**Problem**
Please begin with the line containing "Switch to Normal view mode" and reproduce each line exactly until the records below end, without any pictures.
::::::
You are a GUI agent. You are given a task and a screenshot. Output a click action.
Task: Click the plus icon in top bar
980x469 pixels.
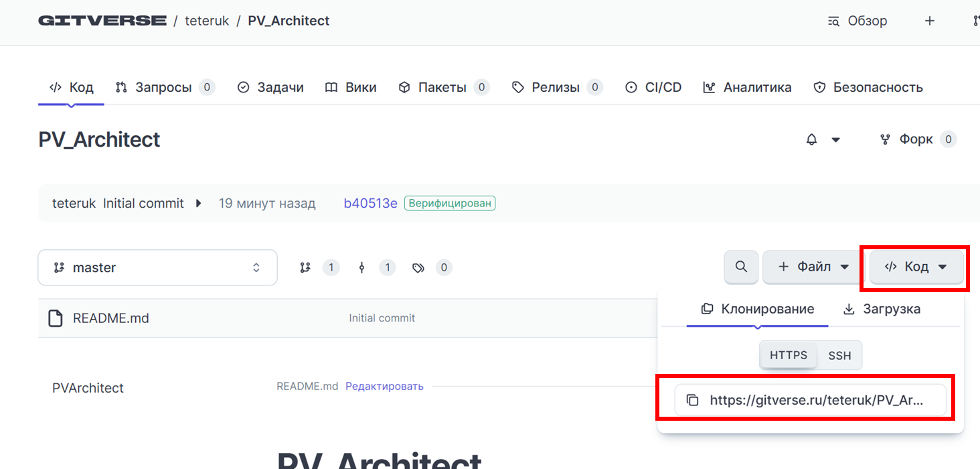929,21
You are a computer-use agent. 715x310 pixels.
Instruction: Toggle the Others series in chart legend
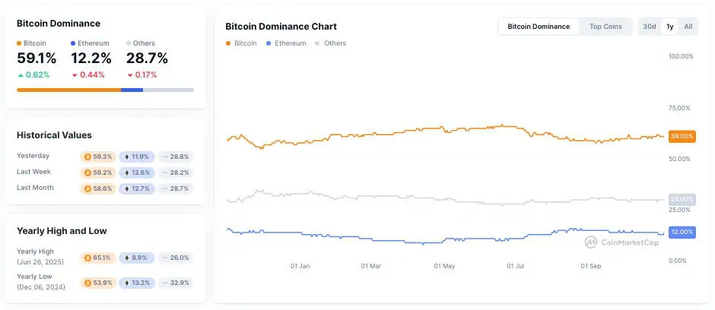(x=335, y=43)
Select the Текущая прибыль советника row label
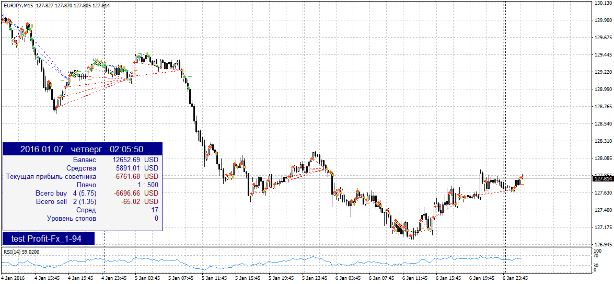The image size is (614, 284). [x=51, y=176]
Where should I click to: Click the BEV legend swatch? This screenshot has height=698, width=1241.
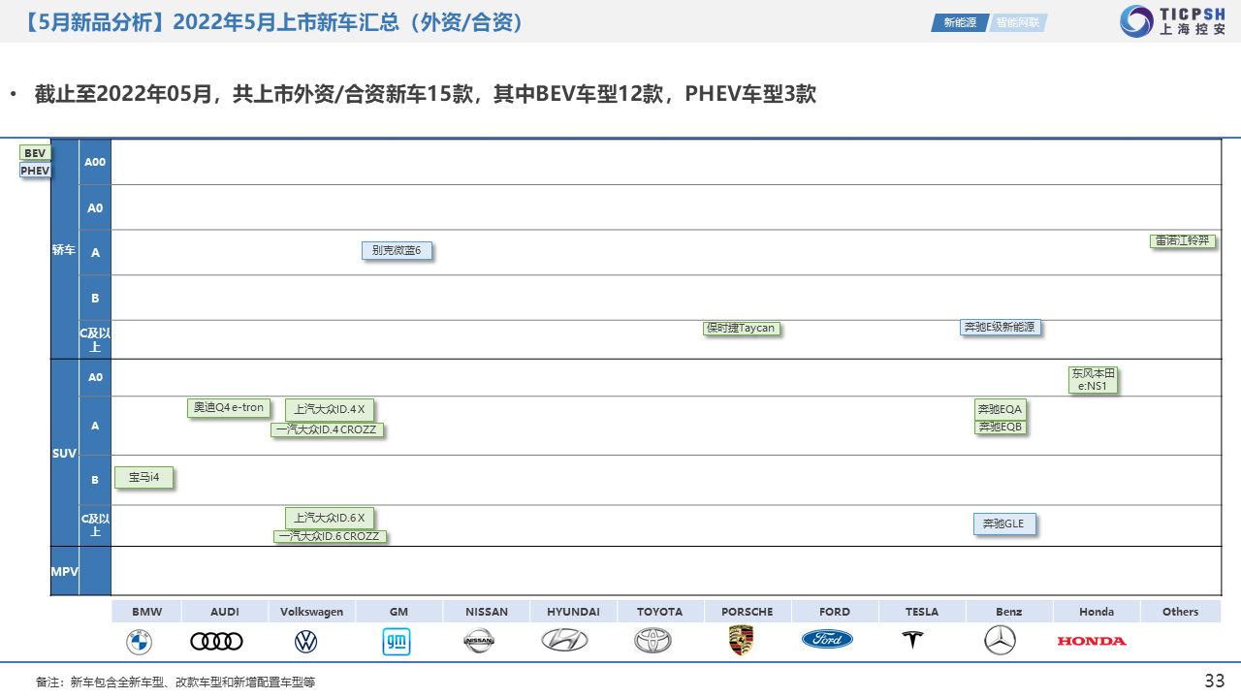35,153
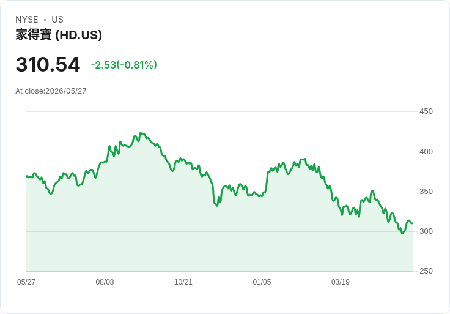Click the chart line's rightmost endpoint
450x314 pixels.
tap(413, 223)
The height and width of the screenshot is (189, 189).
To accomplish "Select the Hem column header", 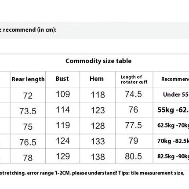I will 97,79.
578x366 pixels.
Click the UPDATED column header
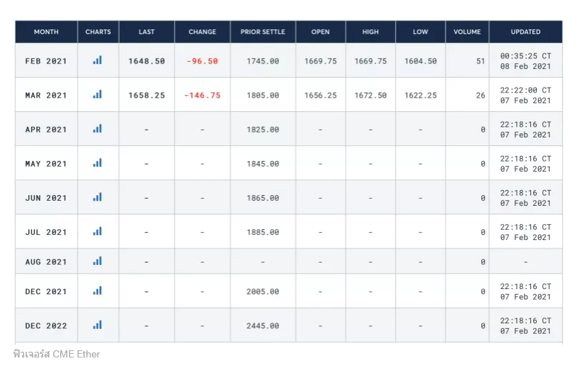pyautogui.click(x=525, y=32)
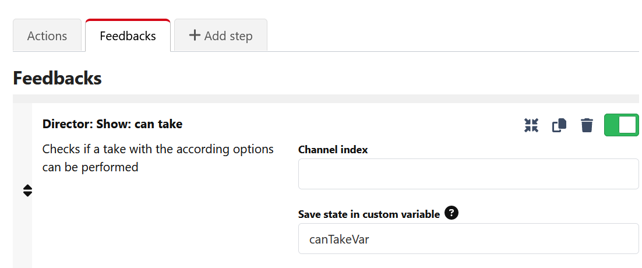The image size is (642, 268).
Task: Delete the 'can take' feedback
Action: point(587,125)
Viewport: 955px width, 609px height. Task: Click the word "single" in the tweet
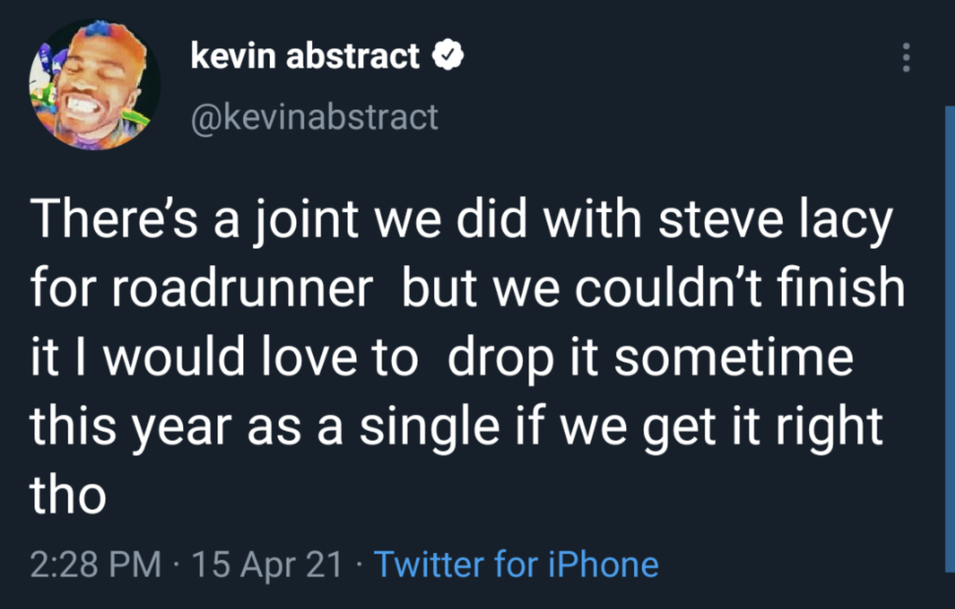[x=429, y=427]
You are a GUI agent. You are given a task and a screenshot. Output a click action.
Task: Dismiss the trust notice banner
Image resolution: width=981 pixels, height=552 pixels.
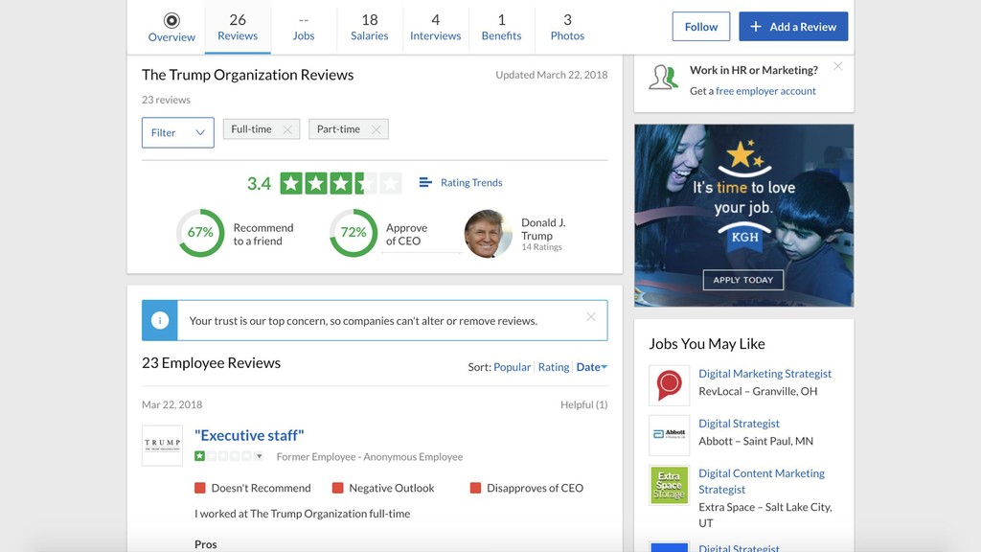[590, 317]
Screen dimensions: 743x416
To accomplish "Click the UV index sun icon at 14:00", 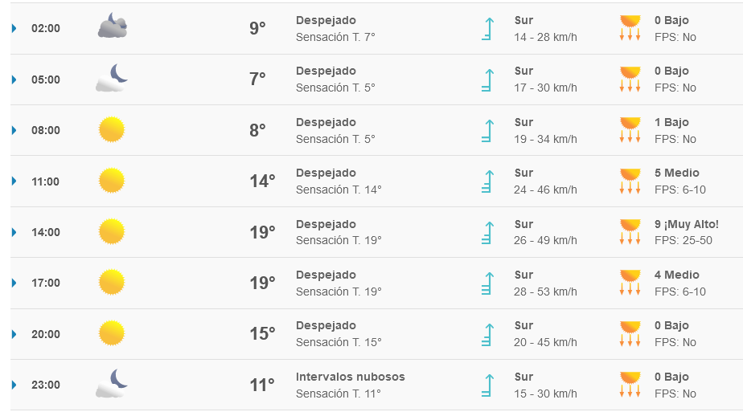I will pos(630,231).

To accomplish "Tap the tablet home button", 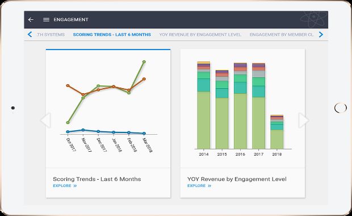I will (x=340, y=108).

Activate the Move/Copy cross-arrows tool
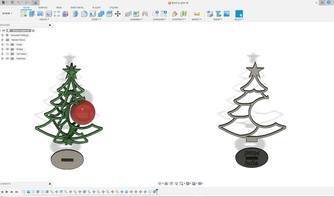118,14
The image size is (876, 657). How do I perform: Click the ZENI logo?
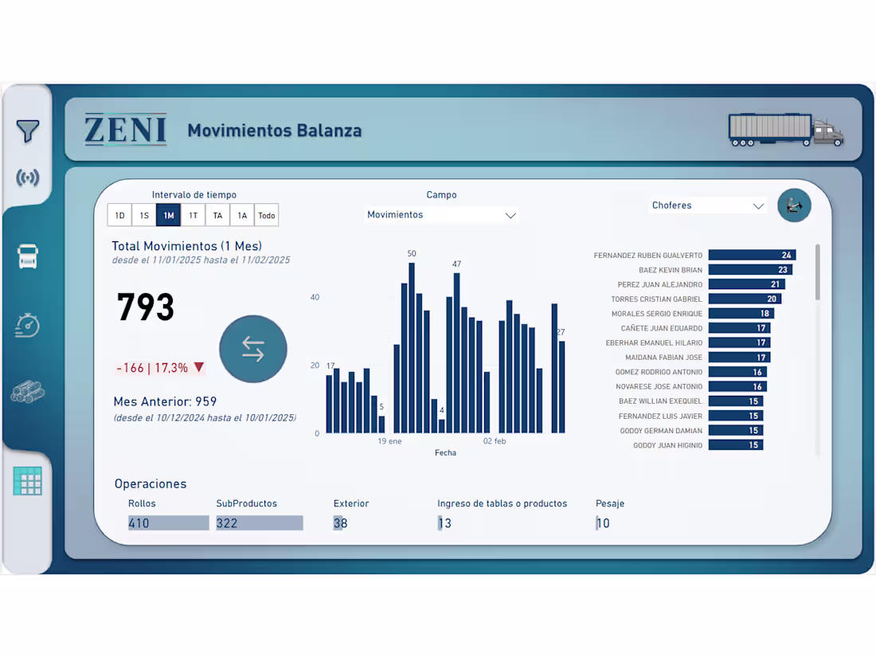click(125, 130)
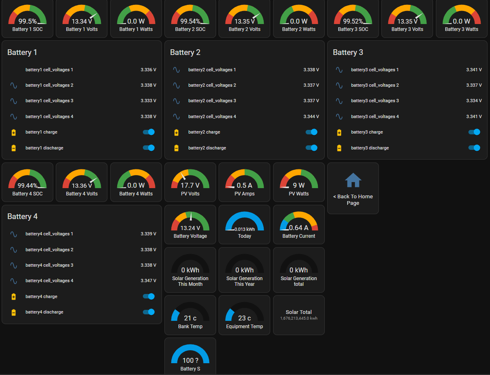Toggle the battery3 charge switch
490x375 pixels.
coord(474,132)
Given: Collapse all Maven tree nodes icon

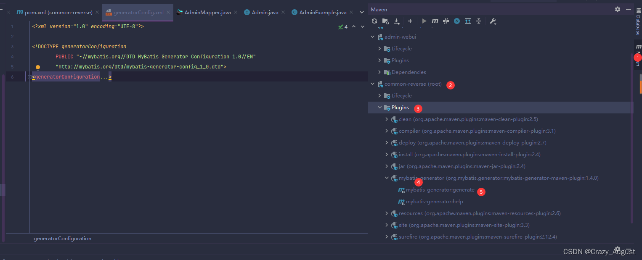Looking at the screenshot, I should coord(479,21).
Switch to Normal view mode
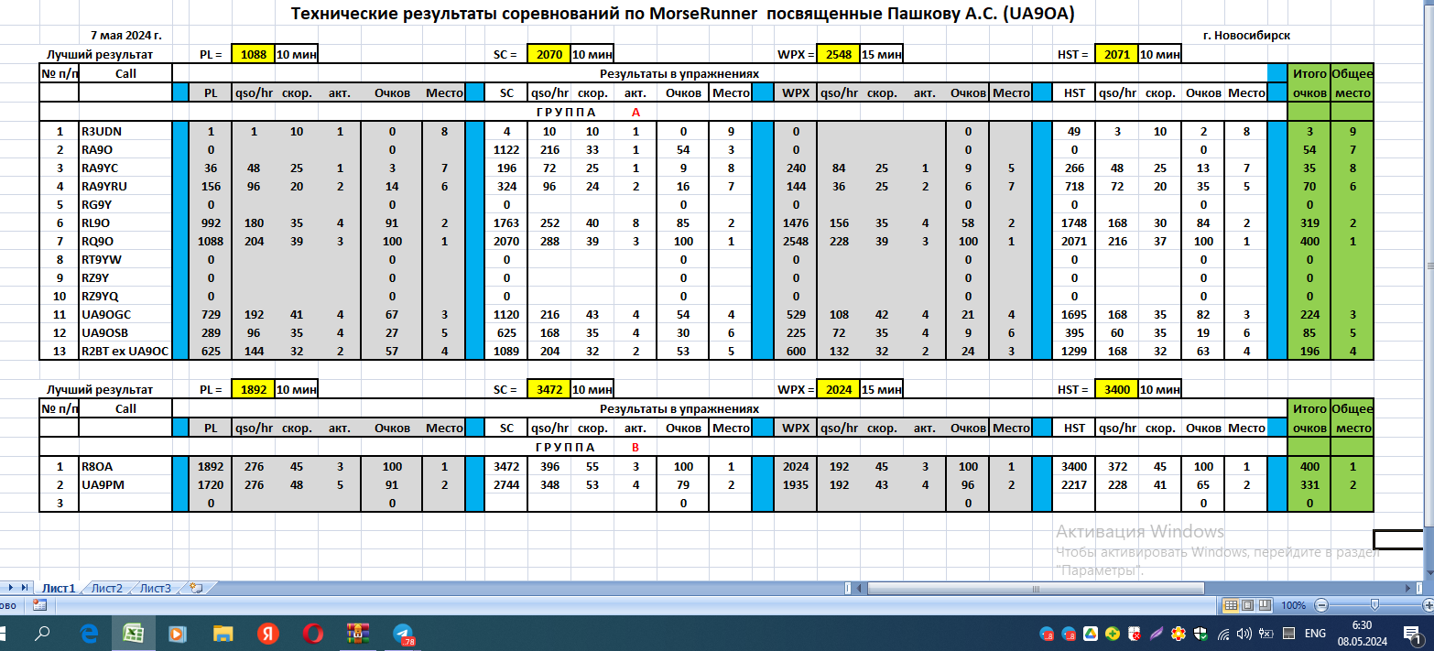This screenshot has width=1434, height=651. [x=1232, y=605]
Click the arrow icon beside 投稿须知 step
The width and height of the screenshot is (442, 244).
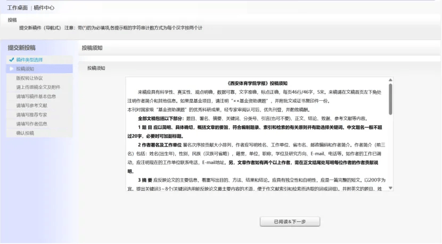click(x=11, y=69)
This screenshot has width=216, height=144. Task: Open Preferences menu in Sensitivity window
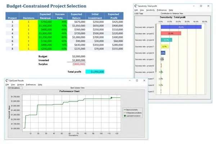point(162,10)
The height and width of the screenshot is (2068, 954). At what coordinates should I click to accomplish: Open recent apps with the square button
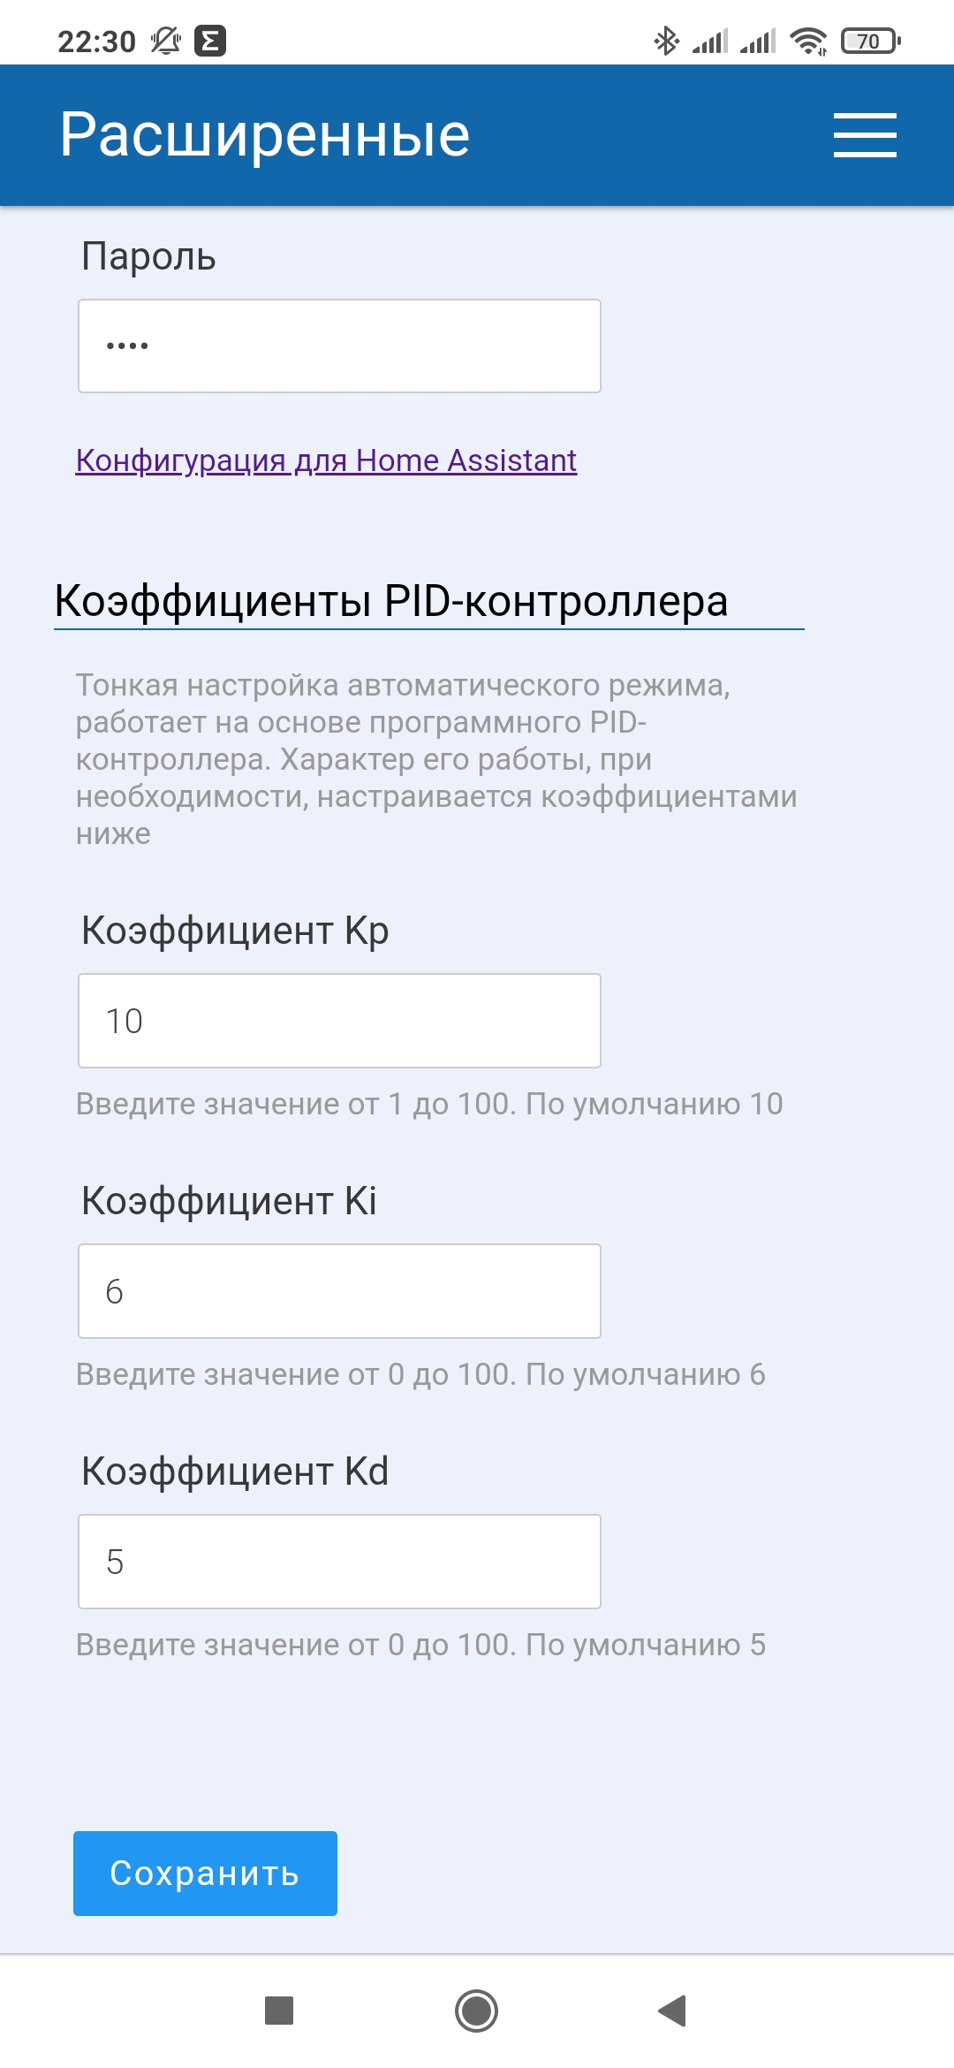279,2011
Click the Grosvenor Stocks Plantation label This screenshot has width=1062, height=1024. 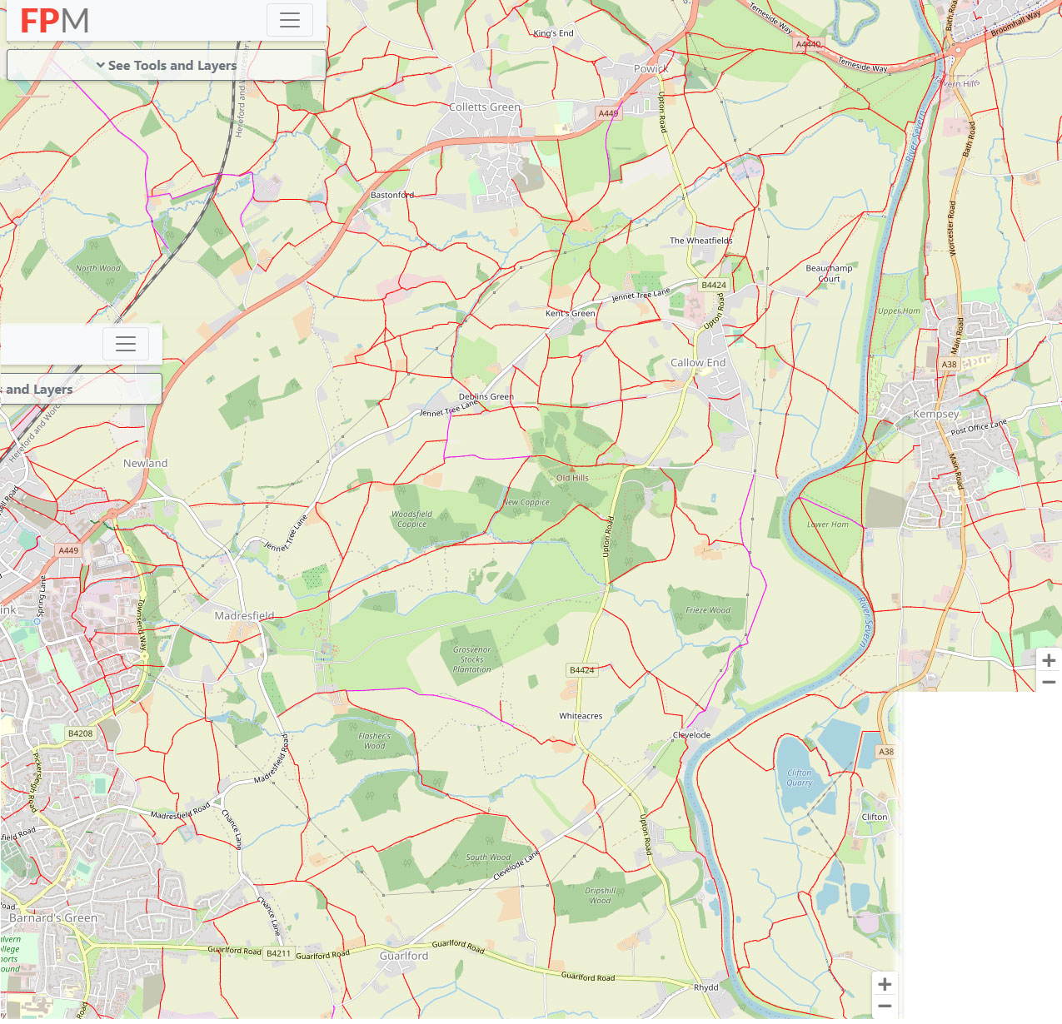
::::::
**Reply**
Switch to Normal view mode
This screenshot has width=1434, height=651. [x=1232, y=605]
Click the arrow icon beside 投稿须知 step
The width and height of the screenshot is (442, 244).
click(x=11, y=69)
This screenshot has width=216, height=144. Task: Open Preferences menu in Sensitivity window
point(162,10)
The height and width of the screenshot is (2068, 954). At what coordinates should I click to accomplish: Open recent apps with the square button
279,2011
Click the Grosvenor Stocks Plantation label This screenshot has width=1062, height=1024. 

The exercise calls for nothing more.